No spoilers. You’ll have to suffer as I did if you want the answers.

Short answer: Gosling finds a cute chatty alien who is there for the same purpose, and they team up. Don’t worry, there’s none of that complicated first-contact rigamarole to establish communication — they just point at things and say words and use a computer to compile a dictionary. Quickly. Mostly off-screen. Can’t let the whole alien complication that Weir has introduced get in the way of the whole star-eating space bacteria problem that Weir introduced!

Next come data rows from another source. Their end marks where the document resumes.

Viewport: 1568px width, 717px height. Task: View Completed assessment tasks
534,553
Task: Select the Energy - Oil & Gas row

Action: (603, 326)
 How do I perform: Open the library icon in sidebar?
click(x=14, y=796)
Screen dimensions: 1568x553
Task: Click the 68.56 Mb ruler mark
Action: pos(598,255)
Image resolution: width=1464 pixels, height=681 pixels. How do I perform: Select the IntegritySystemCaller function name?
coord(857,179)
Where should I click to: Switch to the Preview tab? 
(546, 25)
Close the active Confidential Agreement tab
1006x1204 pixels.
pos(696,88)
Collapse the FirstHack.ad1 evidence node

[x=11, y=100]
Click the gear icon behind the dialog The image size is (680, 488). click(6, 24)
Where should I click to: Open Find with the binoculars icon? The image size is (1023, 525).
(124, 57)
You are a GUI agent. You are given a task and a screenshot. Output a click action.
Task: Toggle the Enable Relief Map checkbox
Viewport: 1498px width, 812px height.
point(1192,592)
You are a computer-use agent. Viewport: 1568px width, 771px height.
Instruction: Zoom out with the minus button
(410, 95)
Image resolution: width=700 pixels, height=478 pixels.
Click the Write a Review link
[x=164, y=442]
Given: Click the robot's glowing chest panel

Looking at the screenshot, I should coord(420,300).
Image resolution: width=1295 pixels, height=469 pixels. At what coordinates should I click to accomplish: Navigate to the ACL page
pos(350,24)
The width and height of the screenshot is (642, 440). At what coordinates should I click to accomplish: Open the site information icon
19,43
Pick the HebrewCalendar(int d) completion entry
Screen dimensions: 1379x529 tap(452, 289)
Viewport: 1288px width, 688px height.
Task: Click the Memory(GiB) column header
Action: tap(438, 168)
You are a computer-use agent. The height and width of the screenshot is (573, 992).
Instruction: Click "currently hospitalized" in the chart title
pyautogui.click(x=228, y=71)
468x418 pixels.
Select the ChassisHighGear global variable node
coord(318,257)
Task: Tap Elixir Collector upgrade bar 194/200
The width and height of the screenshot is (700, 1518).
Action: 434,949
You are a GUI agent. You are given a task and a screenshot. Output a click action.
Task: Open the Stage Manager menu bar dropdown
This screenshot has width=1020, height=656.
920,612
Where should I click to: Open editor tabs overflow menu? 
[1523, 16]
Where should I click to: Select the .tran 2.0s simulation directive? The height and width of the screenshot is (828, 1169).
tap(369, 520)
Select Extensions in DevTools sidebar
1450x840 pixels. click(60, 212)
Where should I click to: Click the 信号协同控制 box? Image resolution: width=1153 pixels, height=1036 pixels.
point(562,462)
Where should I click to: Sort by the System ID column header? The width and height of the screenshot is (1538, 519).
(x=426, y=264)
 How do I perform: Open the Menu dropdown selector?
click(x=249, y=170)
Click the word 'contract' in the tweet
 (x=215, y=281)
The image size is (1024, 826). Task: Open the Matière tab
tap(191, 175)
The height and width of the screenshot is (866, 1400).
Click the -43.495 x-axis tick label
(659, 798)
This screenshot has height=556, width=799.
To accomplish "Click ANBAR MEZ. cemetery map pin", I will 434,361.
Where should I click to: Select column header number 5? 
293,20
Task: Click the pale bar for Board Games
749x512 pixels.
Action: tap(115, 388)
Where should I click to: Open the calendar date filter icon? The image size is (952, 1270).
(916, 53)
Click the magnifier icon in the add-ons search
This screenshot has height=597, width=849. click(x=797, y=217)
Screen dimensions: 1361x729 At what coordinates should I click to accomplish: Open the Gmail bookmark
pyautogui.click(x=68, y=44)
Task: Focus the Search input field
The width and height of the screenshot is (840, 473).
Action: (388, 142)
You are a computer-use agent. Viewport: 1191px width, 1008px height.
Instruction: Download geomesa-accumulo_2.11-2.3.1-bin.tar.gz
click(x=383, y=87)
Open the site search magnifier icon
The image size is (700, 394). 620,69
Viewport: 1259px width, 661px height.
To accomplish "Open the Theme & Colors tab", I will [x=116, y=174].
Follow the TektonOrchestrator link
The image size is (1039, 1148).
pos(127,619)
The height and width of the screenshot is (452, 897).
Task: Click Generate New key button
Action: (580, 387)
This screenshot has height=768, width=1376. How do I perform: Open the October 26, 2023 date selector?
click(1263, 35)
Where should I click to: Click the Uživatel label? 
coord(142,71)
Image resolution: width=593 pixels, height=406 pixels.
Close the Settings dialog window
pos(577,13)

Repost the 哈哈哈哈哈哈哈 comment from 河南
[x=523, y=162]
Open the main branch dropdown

Gosling also has a Weir staple: a white board that he can scribble on to solve science problems. For example, Gosling discovers a problem that will make the alien’s spaceship break down on the way to its home in 40 Eridani. So he scribbles some stuff on the white board and decides to fly off to the rescue, and somehow find this stranded spaceship somewhere between Tau Ceti and 40 Eridani. Are you surprised to learn that he does? Spaceships are easy! All you need for interstellar navigation is a white board and a collection of colored markers, and a pilot with no training who was hired on the basis of his entertaining middle-school science classes.

Ryan Gosling is a good actor who gave a great performance in an unbelievable role, and the alien (named Rocky) was amusing and somewhat original, but you will never, ever, ever, ever convince me to see another movie based on an Andy Weir book. He’s a hack.

Jesus christ, that movie was fucking stupid.